-- Opening Marker --

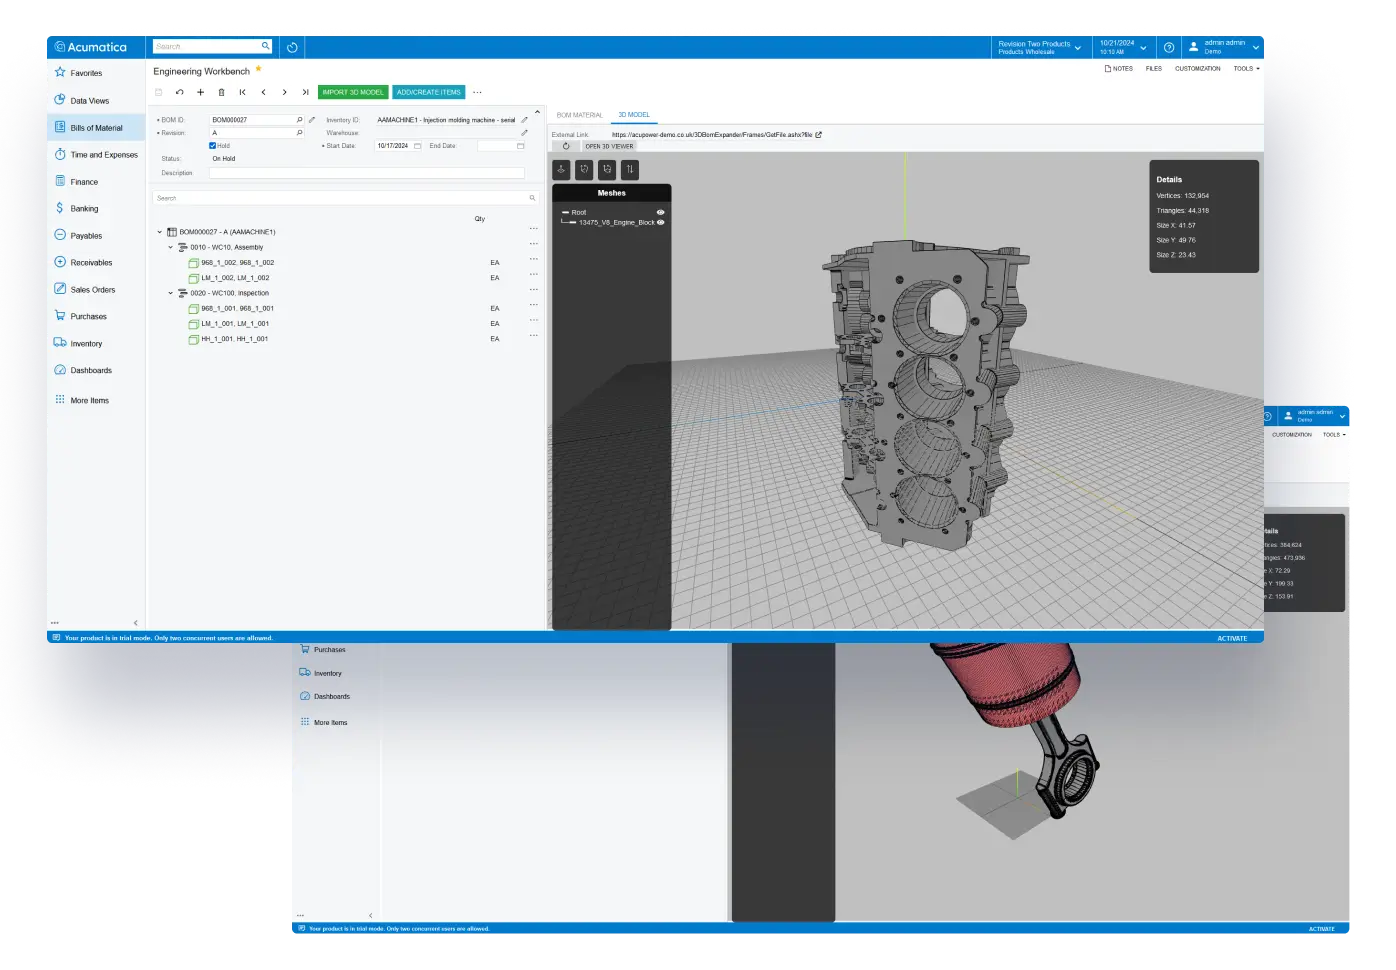Click the up-down arrows icon above Meshes panel
The width and height of the screenshot is (1396, 970).
(629, 170)
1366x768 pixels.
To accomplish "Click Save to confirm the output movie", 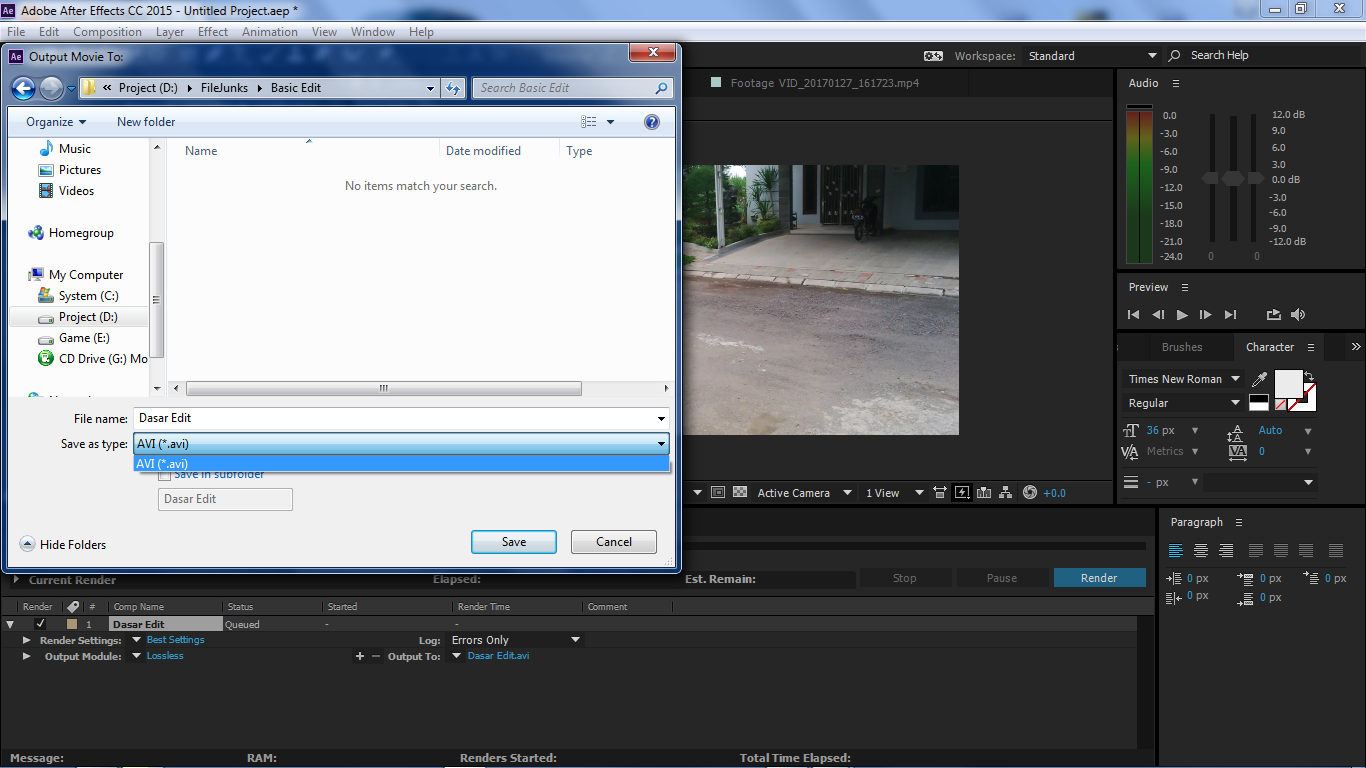I will pyautogui.click(x=513, y=541).
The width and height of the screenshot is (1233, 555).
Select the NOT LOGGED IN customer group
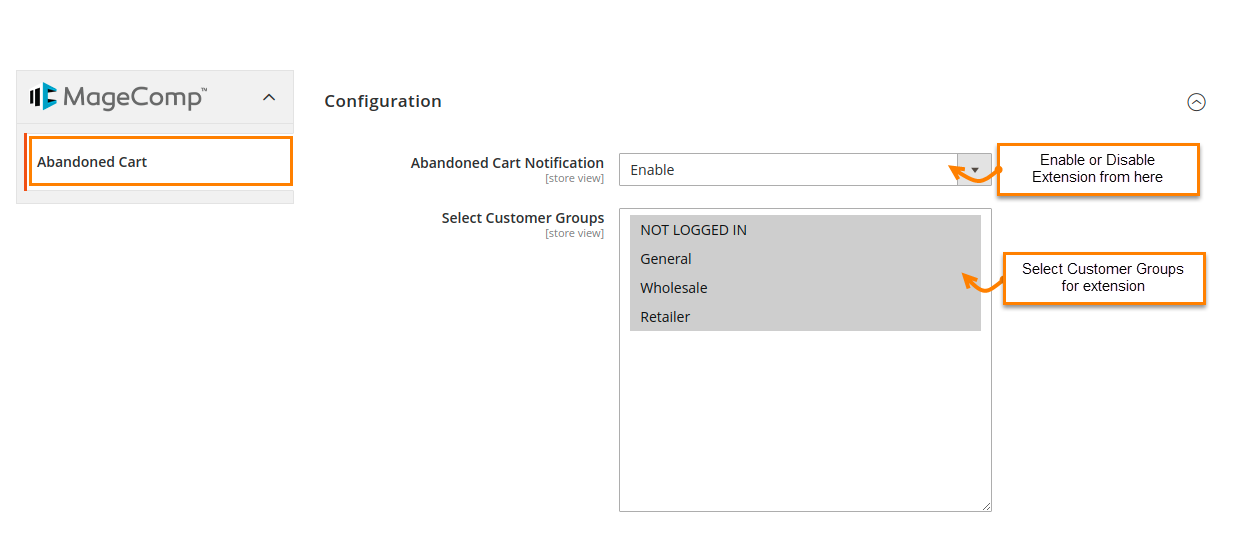click(x=693, y=230)
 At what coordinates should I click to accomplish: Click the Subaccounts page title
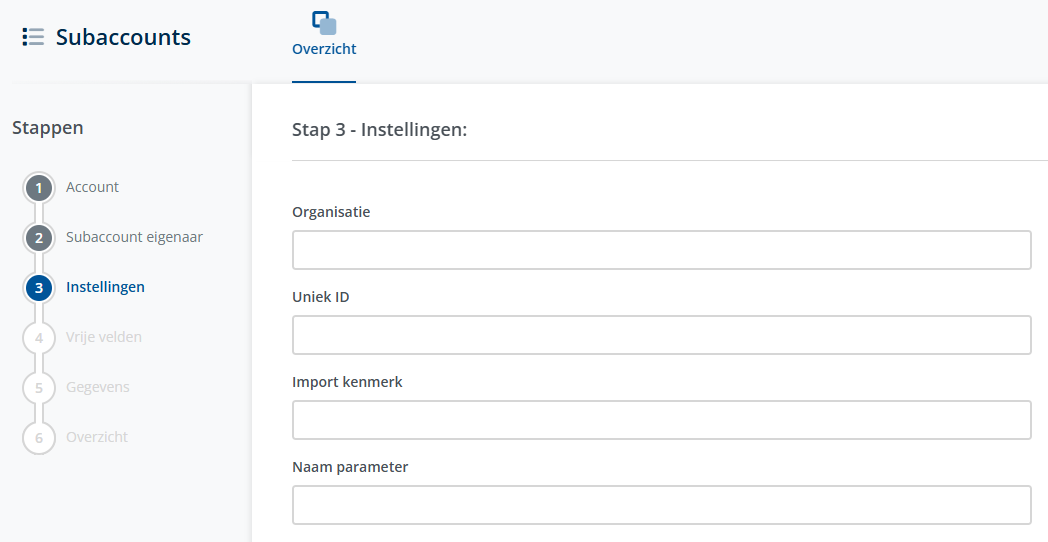tap(123, 38)
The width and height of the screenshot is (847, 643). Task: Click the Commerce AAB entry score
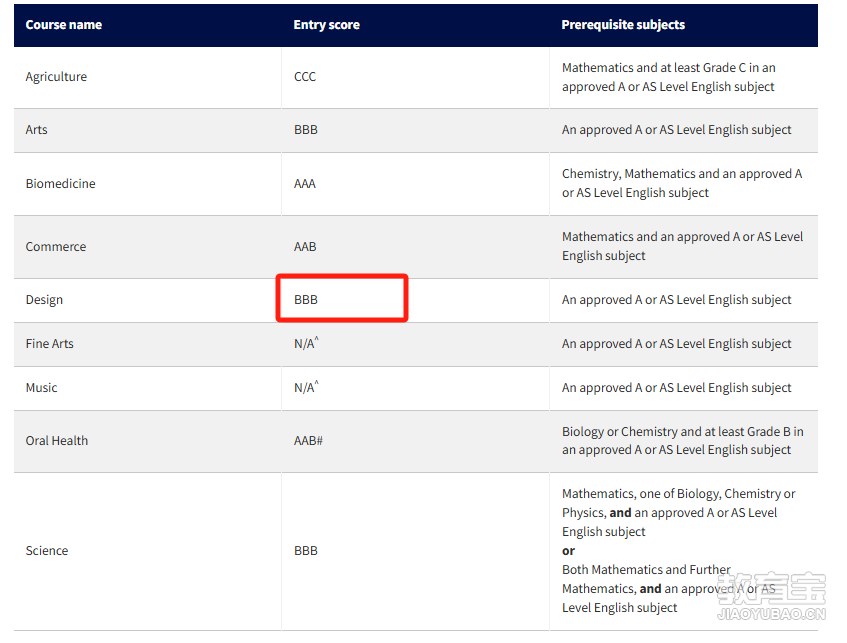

-- Closing Marker --

→ **Problem description**: Your task is to retype exactly the lines that run from the line with "Select the NOT LOGGED IN customer group" through the last line of the material, with the pictures left out.

→ **Task output**:
Select the NOT LOGGED IN customer group
click(x=693, y=230)
 At what coordinates should I click to accomplish: Click the Subaccounts page title
tap(123, 38)
The width and height of the screenshot is (847, 643). Task: Click the Commerce AAB entry score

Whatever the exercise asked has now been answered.